Am 20.11.2014 beantragte der Kläger beim Beklagten unter Vorlage von Listen Geldbeträge für die Erstausstattung mit Bekleidung und für die Wohnung. Mit Bescheid vom 3.12.2014 gewährte der Beklagte dem Kläger für verschiedene Möbel und Hausrat eine Beihilfe von insgesamt 566 EUR und mit Bescheid vom 4.12.2014 für Bekleidung eine Beihilfe von insgesamt 292 EUR.

Die Widersprüche des Klägers dagegen wies der Beklagte mit Widerspruchsbescheid vom 27.2.2015 zurück. Hinsichtlich der Wohnung seien die bewilligten Leistungen völlig ausreichend, um den notwendigen Bedarf in einer Obdachlosenunterkunft zu decken. Leistungen für eine Mikrowelle, Wasserkocher, Lampen, Fernseher und PC, Sofa, Schreibtisch und Bürostuhl seien nicht übernahmefähig bei zum Teil bereits anders gedecktem Bedarf. Mit den bewilligten Leistungen für Bekleidung sei es ohne weiteres möglich, sich eine notwendige Erstausstattung zu beschaffen. Ein weiterer Bedarf könne mit der Ansparleistung aus dem Regelbedarf befriedigt werden.

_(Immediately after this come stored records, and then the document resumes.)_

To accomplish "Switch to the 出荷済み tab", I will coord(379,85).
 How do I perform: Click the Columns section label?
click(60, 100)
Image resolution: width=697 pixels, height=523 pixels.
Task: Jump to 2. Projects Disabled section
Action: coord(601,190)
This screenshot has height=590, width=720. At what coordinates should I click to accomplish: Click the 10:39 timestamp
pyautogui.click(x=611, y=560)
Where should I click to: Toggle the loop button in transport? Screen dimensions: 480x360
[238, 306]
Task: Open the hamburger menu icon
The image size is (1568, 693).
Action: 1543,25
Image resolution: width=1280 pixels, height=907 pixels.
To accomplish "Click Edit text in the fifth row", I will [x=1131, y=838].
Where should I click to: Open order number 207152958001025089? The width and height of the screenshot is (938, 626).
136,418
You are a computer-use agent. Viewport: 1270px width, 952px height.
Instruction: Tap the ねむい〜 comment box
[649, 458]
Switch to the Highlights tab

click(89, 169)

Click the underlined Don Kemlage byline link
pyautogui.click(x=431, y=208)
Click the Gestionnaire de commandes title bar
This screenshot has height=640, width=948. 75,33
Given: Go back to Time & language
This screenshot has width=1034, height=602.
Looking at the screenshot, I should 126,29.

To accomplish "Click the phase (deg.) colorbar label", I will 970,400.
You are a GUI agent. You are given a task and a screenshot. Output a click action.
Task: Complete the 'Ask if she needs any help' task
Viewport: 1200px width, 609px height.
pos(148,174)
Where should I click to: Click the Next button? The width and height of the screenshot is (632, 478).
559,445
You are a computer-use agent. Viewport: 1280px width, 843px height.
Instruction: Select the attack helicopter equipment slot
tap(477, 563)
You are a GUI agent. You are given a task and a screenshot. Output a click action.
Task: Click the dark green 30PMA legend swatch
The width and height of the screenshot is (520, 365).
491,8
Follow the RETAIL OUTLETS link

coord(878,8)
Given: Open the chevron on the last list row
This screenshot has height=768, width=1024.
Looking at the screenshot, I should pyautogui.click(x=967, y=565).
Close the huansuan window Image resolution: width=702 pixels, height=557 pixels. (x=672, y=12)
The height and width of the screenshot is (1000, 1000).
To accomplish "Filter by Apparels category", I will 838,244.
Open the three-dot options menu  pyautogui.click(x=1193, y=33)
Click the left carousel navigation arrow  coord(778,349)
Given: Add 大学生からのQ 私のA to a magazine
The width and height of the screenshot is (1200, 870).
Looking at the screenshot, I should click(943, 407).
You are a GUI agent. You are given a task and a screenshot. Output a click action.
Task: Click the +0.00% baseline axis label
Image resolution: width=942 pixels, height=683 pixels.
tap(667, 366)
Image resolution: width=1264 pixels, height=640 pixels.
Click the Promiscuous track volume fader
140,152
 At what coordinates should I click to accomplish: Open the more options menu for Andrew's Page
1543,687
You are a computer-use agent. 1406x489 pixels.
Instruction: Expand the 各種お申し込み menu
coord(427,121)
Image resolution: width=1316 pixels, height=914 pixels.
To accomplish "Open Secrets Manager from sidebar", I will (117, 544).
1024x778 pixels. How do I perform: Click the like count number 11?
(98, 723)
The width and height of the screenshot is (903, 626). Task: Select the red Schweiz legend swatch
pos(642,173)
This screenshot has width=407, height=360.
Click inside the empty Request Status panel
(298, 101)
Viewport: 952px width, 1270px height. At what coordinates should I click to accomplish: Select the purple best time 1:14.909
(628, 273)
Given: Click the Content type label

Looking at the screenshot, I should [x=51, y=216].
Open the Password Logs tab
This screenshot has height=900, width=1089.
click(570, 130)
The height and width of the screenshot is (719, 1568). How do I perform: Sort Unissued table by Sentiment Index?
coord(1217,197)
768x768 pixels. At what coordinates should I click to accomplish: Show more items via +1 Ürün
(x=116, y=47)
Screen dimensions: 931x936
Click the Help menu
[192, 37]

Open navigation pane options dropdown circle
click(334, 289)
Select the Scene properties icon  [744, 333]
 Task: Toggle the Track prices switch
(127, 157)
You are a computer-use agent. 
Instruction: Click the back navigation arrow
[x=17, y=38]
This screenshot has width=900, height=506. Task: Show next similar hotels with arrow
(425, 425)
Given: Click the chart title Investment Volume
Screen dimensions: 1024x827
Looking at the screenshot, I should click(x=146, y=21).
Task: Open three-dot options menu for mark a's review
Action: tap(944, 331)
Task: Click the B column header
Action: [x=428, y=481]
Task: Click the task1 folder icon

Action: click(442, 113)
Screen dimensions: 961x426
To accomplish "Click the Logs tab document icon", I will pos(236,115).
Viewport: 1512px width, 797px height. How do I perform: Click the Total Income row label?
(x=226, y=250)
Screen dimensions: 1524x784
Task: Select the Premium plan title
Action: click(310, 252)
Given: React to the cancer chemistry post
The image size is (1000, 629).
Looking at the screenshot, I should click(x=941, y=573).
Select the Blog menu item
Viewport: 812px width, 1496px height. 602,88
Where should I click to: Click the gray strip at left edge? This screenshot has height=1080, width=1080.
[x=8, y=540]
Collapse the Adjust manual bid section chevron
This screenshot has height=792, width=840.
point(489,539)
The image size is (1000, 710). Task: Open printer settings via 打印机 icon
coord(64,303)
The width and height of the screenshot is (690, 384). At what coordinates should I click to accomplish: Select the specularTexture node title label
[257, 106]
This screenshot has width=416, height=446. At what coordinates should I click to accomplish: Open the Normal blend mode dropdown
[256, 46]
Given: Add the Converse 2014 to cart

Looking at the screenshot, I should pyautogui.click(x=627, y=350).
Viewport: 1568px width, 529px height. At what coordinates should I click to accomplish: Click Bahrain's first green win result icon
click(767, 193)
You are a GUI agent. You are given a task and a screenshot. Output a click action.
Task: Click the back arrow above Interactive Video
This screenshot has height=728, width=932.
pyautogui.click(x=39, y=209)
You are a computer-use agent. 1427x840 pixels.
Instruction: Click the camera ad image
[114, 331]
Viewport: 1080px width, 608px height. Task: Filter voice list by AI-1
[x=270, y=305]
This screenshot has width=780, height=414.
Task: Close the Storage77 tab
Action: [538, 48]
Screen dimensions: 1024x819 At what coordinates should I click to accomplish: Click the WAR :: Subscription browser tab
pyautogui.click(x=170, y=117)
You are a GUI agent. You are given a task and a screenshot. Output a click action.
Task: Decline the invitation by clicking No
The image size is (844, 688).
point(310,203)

Dagegen hat der Kläger am 30.3.2015 Klage zum Sozialgericht Mannheim (SG) erhoben. Zur Begründung hat er darauf verwiesen, dass es (wegen verspäteter Bewilligung der Leistungen) durch Verschulden des Beklagten dazu gekommen sei, dass er seine Besitztümer nicht binnen der 30-Tages-Frist von seinem Vermieter habe zurückholen können. Der Beklagte habe ihm sein Wohnungsinventar zum Wiederherstellungspreis zu ersetzen. Er legte Listen mit 44 Positionen mit Gesamtkosten von 5.690 EUR für Wohnungseinrichtung und mit 19 Positionen für Bekleidung mit Kosten von 1.042 EUR vor. Der vorhandene Herd und die Waschmaschine seien schon aus hygienischen Gründen nicht benutzbar. Eine Büroausrüstung sei u.a. auch für Bewerbungen erforderlich.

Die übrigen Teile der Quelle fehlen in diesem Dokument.